═════ Task data ═════
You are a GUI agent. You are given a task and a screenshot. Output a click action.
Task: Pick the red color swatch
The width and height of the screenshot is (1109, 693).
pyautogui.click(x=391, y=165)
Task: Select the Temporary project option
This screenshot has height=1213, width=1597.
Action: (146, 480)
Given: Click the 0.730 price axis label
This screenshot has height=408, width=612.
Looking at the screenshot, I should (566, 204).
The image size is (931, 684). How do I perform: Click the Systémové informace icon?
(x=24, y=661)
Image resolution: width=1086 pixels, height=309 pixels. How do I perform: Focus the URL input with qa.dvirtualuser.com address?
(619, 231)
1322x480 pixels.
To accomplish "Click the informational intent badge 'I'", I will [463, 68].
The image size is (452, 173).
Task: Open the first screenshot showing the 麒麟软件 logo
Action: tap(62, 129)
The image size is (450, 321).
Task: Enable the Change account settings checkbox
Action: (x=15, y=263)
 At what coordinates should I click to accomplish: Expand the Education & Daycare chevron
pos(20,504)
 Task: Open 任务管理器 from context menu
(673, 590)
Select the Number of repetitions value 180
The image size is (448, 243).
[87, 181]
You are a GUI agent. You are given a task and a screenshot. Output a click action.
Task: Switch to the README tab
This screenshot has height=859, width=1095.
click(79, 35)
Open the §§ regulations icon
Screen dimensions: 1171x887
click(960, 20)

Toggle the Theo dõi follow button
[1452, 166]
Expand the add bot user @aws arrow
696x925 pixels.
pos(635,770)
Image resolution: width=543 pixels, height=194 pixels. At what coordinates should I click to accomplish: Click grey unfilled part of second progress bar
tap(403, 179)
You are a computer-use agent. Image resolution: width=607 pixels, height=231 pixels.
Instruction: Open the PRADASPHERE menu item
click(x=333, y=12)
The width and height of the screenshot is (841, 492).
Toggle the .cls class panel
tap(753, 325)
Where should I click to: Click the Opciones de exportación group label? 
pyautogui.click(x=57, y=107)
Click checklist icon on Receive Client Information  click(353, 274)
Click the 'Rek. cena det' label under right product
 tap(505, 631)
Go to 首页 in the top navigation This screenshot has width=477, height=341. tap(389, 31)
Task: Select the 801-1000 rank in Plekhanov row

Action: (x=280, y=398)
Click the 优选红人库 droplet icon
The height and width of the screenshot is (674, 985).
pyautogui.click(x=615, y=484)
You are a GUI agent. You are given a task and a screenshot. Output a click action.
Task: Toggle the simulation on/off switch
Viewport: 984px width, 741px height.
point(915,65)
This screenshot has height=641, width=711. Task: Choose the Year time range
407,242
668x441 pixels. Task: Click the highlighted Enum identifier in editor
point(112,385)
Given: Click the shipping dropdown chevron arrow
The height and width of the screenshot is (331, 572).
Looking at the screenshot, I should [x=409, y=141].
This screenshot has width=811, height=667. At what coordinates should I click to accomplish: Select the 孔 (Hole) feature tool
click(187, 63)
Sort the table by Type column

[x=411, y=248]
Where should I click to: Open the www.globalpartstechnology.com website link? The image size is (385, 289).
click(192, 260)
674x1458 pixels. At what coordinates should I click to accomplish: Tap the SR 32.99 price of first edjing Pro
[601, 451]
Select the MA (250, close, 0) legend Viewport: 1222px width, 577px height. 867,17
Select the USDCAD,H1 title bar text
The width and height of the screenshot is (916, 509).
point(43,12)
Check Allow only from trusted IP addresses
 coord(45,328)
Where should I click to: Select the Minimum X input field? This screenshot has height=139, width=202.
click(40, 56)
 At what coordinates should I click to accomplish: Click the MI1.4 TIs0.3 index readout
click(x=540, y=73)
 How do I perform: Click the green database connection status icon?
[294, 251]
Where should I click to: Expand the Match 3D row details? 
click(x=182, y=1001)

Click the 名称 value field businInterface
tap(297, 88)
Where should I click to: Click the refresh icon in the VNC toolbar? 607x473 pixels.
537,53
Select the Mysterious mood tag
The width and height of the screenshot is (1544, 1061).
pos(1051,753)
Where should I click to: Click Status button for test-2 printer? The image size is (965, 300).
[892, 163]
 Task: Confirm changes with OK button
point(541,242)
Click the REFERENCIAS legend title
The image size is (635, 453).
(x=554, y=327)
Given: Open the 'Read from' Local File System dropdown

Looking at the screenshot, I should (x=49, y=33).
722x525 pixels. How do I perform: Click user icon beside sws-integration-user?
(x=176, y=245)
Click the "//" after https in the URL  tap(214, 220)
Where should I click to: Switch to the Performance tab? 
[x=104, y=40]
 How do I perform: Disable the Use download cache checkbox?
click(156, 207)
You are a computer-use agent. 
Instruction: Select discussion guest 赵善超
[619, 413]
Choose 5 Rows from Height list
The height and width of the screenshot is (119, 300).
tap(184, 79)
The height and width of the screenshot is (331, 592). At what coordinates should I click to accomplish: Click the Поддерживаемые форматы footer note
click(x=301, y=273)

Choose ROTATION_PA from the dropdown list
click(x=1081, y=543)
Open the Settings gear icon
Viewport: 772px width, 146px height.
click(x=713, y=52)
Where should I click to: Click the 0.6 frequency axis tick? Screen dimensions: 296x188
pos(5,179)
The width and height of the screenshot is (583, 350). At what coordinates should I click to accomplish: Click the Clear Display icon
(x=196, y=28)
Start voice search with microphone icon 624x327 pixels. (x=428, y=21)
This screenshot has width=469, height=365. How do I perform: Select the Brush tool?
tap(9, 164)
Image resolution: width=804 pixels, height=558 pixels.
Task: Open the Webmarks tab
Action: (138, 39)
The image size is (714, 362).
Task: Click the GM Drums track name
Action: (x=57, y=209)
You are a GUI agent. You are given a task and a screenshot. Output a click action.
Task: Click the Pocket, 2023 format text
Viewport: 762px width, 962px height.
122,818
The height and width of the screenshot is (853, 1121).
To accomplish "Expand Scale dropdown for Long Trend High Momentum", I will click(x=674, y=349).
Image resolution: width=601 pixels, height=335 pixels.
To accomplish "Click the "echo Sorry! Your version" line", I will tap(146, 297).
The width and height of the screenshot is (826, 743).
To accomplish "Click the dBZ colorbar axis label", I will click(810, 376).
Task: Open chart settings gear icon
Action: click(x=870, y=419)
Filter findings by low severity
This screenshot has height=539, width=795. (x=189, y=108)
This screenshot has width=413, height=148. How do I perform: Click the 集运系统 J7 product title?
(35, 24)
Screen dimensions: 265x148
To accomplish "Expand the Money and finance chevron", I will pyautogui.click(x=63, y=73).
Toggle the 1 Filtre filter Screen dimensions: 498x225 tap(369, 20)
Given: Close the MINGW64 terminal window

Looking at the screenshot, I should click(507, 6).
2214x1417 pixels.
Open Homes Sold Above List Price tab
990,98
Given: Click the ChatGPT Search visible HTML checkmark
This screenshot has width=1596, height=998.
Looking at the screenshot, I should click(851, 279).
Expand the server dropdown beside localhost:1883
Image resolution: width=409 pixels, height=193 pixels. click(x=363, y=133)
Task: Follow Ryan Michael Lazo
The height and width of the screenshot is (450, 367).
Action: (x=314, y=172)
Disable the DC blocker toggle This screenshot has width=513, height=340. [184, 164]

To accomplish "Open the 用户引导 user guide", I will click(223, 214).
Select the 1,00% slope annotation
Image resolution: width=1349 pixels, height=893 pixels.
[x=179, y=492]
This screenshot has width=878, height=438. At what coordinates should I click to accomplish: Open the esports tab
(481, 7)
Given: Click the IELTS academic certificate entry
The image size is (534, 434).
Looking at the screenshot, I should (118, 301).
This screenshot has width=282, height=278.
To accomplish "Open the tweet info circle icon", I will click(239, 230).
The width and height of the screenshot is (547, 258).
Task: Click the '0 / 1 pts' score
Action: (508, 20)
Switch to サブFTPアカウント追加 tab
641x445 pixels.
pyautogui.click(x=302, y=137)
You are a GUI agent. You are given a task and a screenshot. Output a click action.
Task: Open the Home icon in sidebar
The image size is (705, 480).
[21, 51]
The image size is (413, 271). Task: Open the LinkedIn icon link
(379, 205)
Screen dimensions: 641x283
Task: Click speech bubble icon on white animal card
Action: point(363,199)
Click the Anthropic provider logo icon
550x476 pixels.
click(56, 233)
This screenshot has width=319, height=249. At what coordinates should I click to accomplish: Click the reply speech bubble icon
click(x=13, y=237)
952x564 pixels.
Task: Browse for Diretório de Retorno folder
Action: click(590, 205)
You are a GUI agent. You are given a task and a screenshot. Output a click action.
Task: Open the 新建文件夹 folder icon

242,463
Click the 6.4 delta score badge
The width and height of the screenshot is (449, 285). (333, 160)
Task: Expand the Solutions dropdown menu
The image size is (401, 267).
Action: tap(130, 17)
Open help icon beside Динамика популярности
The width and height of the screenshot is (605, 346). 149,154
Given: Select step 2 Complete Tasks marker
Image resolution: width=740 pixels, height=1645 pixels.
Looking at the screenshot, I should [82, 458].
═════
Problem to solve
Each line in the data that holds the word "arrow" must be copied.

Result of this exercise
Expand the add bot user @aws arrow
Given: Click the shipping dropdown chevron arrow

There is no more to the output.